The active project flow looks like this:

.. code-block:: text

   nextflow working directory
     -> run discovery
     -> run selection
     -> analysis/log staging
     -> desktop-style metadata synthesis
     -> manifest creation
     -> .2me tarball
     -> import

Main areas of the codebase
--------------------------

CLI entry points
   ``src/create_2me/create_from_cli_run.rs`` and
   ``src/importer/import_from_2me.rs`` define the active command-line flows.

Nextflow capture
   ``src/nextflow/nextflow_toolkit.rs`` indexes historical runs with
   ``nextflow log`` and orchestrates CLI-run packaging.

Analysis staging
   ``src/nextflow/nextflow_analysis.rs`` resolves output directories, finds
   matching logs, distills ``nextflow.stdout``, and synthesizes
   ``progress.json``.

Metadata extraction
   ``src/nextflow_log_parser.rs`` parses the reduced Nextflow transcript into
   workflow identity fields such as project, repository, revision, and version.

Desktop analysis model
   ``src/epi2me_desktop_analysis.rs`` defines the EPI2ME-style analysis record
   that is serialized into the archive payload.

Workflow payload model
   ``src/epi2me_workflow.rs`` inventories installed workflow files for packaging
   and import.

Manifest and archive semantics
   ``src/xmanifest.rs`` defines the portable archive structure, provenance, and
   manifest verification logic.

Design intent
-------------

The recurring design theme is translation.
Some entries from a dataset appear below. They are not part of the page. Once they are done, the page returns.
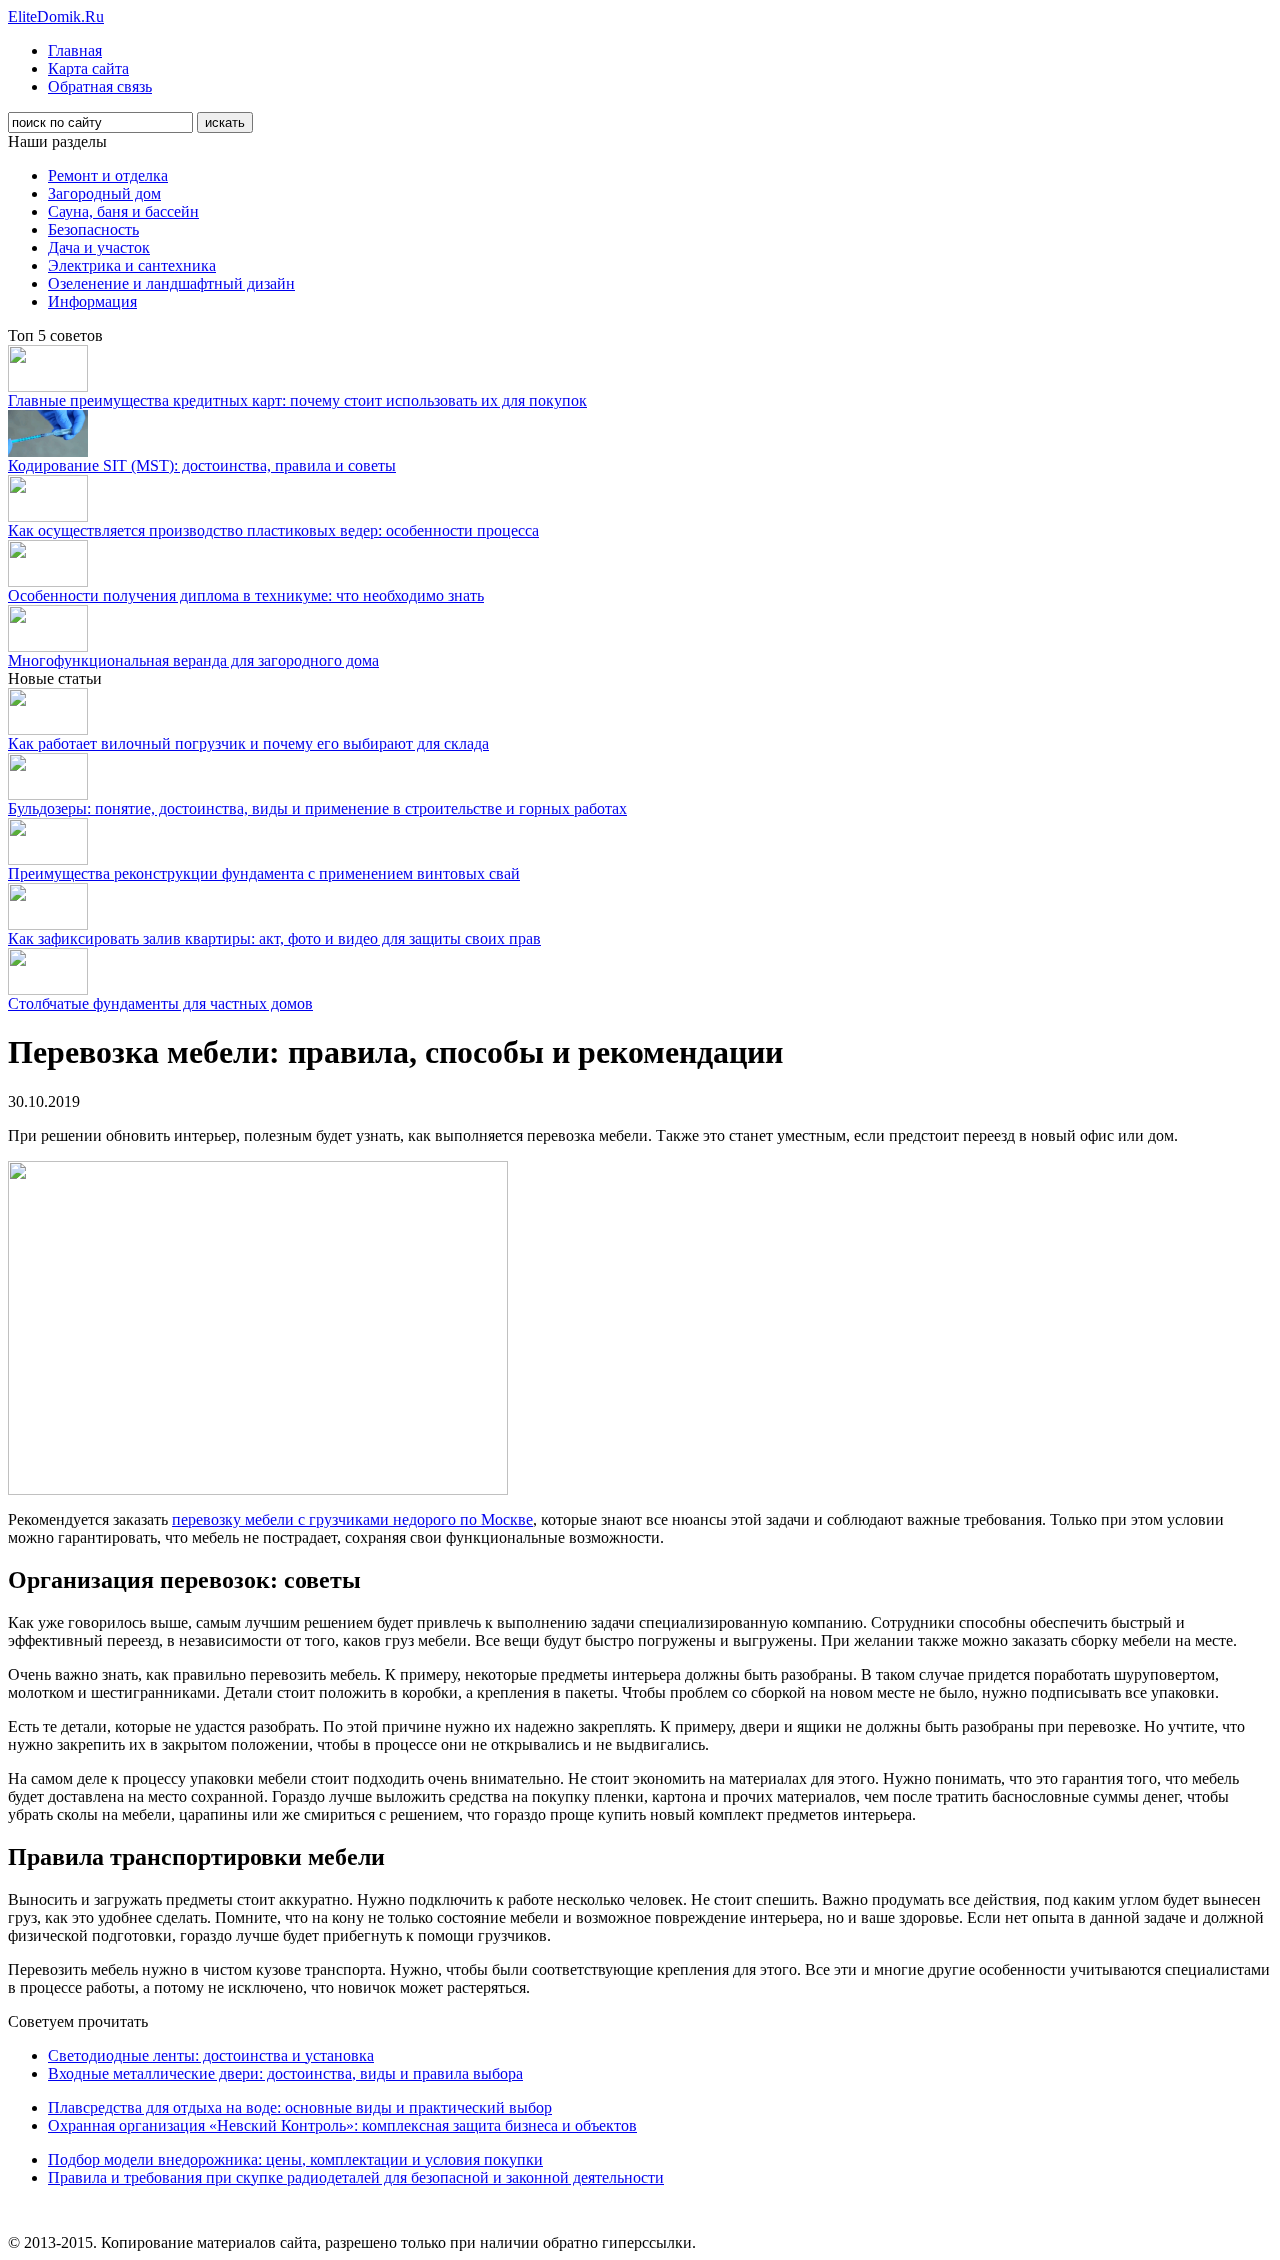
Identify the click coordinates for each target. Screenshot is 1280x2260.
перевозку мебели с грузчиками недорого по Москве (352, 1519)
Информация (92, 301)
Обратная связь (100, 86)
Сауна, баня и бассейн (123, 211)
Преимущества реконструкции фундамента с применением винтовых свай (264, 873)
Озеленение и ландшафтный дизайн (171, 283)
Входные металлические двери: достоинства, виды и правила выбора (285, 2073)
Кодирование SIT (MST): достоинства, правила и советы (202, 465)
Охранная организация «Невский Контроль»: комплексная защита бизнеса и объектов (342, 2125)
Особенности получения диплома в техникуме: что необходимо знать (246, 595)
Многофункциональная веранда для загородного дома (193, 660)
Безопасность (93, 229)
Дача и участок (99, 247)
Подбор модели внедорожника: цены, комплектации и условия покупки (295, 2159)
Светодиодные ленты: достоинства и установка (211, 2055)
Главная (75, 50)
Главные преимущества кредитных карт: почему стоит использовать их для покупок (297, 400)
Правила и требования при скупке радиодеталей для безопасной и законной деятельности (356, 2177)
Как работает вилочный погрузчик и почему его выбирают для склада (248, 743)
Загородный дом (104, 193)
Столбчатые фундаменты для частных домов (160, 1003)
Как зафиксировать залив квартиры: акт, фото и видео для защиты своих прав (274, 938)
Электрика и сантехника (132, 265)
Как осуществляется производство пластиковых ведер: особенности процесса (273, 530)
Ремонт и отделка (108, 175)
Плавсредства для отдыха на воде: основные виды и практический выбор (300, 2107)
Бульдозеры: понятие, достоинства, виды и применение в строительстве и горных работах (317, 808)
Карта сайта (88, 68)
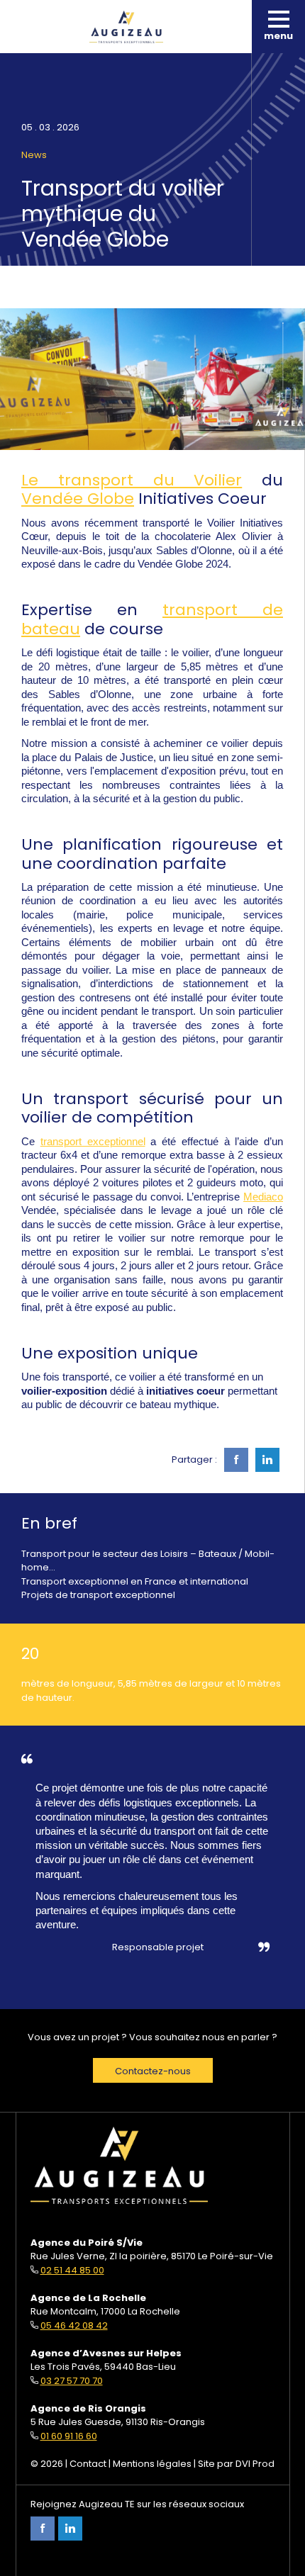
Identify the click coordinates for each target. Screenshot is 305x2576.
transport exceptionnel (92, 1141)
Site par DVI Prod (236, 2463)
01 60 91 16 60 (68, 2436)
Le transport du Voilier (131, 480)
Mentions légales (152, 2463)
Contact (88, 2463)
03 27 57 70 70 (71, 2380)
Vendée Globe (77, 499)
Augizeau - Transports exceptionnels (126, 26)
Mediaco (263, 1197)
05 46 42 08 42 (74, 2325)
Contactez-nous (153, 2071)
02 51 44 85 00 (72, 2270)
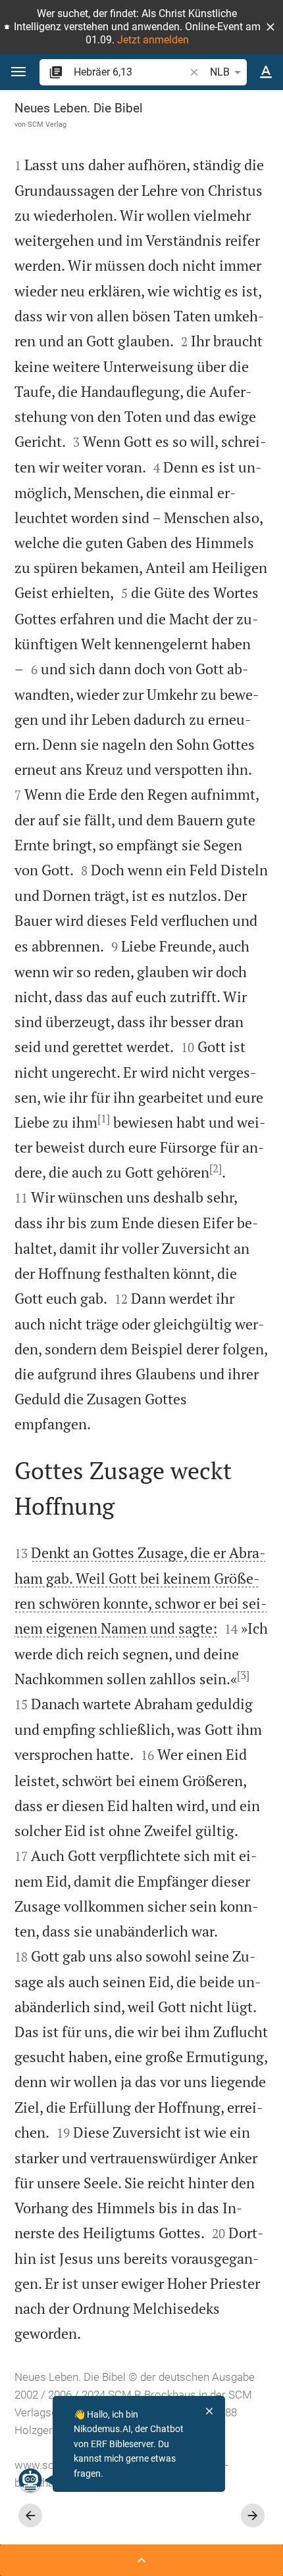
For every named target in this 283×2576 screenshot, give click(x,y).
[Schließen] (209, 2411)
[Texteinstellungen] (266, 72)
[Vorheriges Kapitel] (30, 2515)
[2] (215, 1168)
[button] (270, 27)
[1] (103, 1118)
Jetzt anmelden (153, 40)
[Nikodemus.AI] (30, 2480)
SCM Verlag (47, 124)
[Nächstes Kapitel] (253, 2515)
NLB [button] (220, 72)
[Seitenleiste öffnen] (141, 2560)
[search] (130, 72)
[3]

``epi4you`` is not trying to replace Nextflow or EPI2ME Desktop. Instead it
translates between:

* raw CLI-oriented run artifacts,
* EPI2ME-style metadata expectations, and
* a portable archive form suitable for transfer.

This translation is why the codebase contains both low-level filesystem work and
higher-level domain models such as manifests and desktop analyses.

Relationship to the broader repository
--------------------------------------

The repository contains additional code for workflows, containers, and database
operations that reflects the wider original ambition of the project.

Even where those paths are not the current main CLI entry points, they still
matter architecturally because they explain why the manifest supports multiple
payload types and why the project thinks in terms of "bioinformatics assets"
rather than only "analysis result folders".